Hilmi Yavuz, “Hakikat boşluğu” kavramsallaştırmasını ise “insanın entelektüel hayatındaki geleneksel hakikat referanslarının silinmesi” şeklinde açıklıyor.
Kimlik meselesi konusunda sentezci yaklaşımları da eleştiren Yavuz, “sentez, birbirinin karşıtı olan tez ve antitezin kendi kimliklerinden vazgeçerek yeni bir kimlikte birleşmeleri demektir. Bunun peşine düşmek kadar vahim bir şey yoktur. Sentez diye bir şey olamaz! Sentez olursa bunun adı Gilles Deleuze’nin kavramsallaştırmasıyla “disjunctive sentences” (ayırıcı sentez) şeklinde olur.” şeklinde düşüncelerini dile getirmektedir.
Dil ve Edebiyat dergisinde Zafer Özdemir’in sorularını cevaplayan Hilmi Yavuz’a ait bir diğer metin “Din ve Medeniyet; Dil ve Kültür İlişkisi” başlığını taşıyor. Yavuz burada da dil, medeniyet, kültür ve din kavramları üzerinde duruyor ve bu dört kavramın birbirleriyle olan ilişkisine dair belirlemelerde bulunuyor.
Dil ve Edebiyat dergisinde yer alan ve kapağa da taşınan bir diğer metin Mircae Eliade üzerine. Ömer Lekesiz Din ve Sanat Arasındaki Köprü: Mircea Eliade başlıklı yazısında; “Eliade’nin aynı zamanda bir felsefeci, romancı, öykücü de olmasına ve asıl işinin “olguların tek başlarına belli bir dinsel çerçevede taşıdıkları anlamı çözmeye çalışmak”tan ibaret olduğunu belirtmesine rağmen herhangi bir sanat kuramına doğrudan bir katkıda bulunmamakla, genelde bir dinler tarihçisi, özelde bir kültür işçisi olarak sanat eserlerinin anlaşılması, yorumlanması konusunda bizlere ufuk açacak, istikamet gösterecek, artı bir dil kazandıracak bilgiler, bilimsel malzemeler sunduğu aşikârdır.” demektedir.

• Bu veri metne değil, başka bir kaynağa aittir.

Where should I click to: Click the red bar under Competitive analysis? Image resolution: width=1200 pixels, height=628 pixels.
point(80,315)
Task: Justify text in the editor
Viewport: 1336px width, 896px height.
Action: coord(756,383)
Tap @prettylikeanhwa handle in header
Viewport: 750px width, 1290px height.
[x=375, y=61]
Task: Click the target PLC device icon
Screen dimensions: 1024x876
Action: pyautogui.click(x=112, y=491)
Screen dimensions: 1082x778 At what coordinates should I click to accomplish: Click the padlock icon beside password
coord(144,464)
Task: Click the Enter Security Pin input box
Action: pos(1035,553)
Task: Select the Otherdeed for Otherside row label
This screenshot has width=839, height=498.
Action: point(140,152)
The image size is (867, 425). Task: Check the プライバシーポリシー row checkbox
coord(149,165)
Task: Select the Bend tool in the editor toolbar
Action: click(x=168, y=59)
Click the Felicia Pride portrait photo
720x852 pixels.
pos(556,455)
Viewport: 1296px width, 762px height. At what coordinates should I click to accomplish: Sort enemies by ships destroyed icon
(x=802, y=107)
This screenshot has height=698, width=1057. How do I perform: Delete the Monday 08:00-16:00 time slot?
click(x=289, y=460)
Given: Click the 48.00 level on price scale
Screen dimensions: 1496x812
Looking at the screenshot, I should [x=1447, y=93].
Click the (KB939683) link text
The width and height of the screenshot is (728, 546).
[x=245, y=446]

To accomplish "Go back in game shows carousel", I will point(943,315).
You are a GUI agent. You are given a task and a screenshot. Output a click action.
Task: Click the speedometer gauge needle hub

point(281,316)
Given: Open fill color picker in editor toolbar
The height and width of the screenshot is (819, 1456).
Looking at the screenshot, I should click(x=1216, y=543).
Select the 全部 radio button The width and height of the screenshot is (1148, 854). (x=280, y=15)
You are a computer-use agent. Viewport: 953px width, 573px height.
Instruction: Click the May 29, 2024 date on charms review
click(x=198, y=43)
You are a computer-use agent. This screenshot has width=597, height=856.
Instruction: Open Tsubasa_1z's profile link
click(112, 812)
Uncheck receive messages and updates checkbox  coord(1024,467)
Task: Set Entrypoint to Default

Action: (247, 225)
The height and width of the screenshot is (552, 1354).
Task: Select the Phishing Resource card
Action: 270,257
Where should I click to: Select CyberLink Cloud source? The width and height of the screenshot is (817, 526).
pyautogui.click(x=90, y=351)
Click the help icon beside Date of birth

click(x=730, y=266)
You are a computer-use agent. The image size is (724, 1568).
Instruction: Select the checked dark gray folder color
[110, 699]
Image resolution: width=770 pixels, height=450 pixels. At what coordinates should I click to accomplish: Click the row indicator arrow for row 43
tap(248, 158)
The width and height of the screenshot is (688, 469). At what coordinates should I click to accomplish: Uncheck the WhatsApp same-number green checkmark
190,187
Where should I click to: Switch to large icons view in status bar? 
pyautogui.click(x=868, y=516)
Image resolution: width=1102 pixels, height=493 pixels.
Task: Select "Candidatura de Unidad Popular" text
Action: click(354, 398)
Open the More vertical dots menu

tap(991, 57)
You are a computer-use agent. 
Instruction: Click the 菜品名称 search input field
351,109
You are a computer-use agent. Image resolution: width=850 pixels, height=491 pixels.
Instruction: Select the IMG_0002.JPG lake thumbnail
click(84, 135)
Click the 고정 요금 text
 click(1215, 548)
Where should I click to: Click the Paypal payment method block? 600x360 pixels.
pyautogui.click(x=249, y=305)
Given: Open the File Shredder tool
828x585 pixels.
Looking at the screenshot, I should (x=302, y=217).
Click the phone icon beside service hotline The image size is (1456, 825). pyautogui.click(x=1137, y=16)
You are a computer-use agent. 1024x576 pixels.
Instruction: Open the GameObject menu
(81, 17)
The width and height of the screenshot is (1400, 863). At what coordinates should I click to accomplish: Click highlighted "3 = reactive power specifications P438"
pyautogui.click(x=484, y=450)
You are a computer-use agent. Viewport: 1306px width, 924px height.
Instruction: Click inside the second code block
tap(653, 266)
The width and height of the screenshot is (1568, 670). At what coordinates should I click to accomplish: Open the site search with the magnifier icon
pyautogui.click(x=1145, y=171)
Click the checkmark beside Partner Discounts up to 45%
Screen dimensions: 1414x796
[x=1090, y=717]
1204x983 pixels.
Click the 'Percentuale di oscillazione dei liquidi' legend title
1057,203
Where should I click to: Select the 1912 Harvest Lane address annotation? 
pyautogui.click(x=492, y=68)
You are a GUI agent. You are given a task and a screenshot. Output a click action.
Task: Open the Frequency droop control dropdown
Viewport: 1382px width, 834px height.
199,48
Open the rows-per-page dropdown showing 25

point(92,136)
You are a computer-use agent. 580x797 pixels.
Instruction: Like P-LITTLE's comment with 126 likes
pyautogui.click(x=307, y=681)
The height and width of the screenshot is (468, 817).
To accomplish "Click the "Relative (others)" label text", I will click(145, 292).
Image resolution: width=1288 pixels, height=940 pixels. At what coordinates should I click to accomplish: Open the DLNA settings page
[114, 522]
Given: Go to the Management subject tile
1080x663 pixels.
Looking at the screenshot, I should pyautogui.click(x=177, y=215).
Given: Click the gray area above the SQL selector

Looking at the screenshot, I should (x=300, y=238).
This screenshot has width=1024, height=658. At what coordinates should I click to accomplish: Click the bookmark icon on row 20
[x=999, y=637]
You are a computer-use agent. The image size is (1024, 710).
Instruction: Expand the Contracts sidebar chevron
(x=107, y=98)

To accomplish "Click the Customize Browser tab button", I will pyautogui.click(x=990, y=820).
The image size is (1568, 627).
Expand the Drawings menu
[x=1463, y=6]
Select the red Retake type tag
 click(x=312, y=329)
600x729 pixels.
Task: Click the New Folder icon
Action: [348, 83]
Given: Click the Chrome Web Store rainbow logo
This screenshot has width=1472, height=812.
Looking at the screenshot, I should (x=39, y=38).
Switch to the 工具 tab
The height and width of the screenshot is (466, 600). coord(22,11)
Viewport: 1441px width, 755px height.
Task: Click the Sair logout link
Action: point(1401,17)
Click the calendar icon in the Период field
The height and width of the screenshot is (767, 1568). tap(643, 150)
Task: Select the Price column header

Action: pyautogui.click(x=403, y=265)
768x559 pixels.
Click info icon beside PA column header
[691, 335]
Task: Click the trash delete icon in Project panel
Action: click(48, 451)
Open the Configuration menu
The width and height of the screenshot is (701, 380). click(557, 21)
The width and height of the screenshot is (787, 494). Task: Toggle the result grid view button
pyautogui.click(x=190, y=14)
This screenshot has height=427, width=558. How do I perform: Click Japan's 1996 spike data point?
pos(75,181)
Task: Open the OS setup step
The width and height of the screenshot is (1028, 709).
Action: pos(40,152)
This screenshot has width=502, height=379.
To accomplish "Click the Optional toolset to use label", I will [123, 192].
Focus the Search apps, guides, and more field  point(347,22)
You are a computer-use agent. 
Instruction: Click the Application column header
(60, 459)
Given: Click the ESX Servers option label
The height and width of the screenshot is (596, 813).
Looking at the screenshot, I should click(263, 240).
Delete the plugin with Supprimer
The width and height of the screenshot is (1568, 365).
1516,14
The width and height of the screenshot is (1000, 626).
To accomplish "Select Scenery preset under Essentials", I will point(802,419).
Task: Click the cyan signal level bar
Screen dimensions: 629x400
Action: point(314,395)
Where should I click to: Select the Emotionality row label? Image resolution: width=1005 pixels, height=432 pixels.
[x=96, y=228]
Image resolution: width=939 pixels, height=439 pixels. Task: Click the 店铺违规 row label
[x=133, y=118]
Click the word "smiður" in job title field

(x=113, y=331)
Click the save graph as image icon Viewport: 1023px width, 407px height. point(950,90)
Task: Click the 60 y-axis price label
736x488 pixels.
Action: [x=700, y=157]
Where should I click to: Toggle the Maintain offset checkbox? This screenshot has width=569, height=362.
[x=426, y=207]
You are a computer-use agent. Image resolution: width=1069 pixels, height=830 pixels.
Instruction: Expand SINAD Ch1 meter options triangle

Dil ve Edebiyat dergisinin Aralık sayısında öne çıkan başlıklar dışında Mustafa Yürekli, Nevzat Bayhan, Zafer Acar şiirleriyle; Erol Yılmaz, Nuhan Nebi Çam hikâyeleriyle; Merve İlbak, Asım Gültekin deneme yazılarıyla ve Özkan Özgür mizah yazılarıyla yer alıyorlar.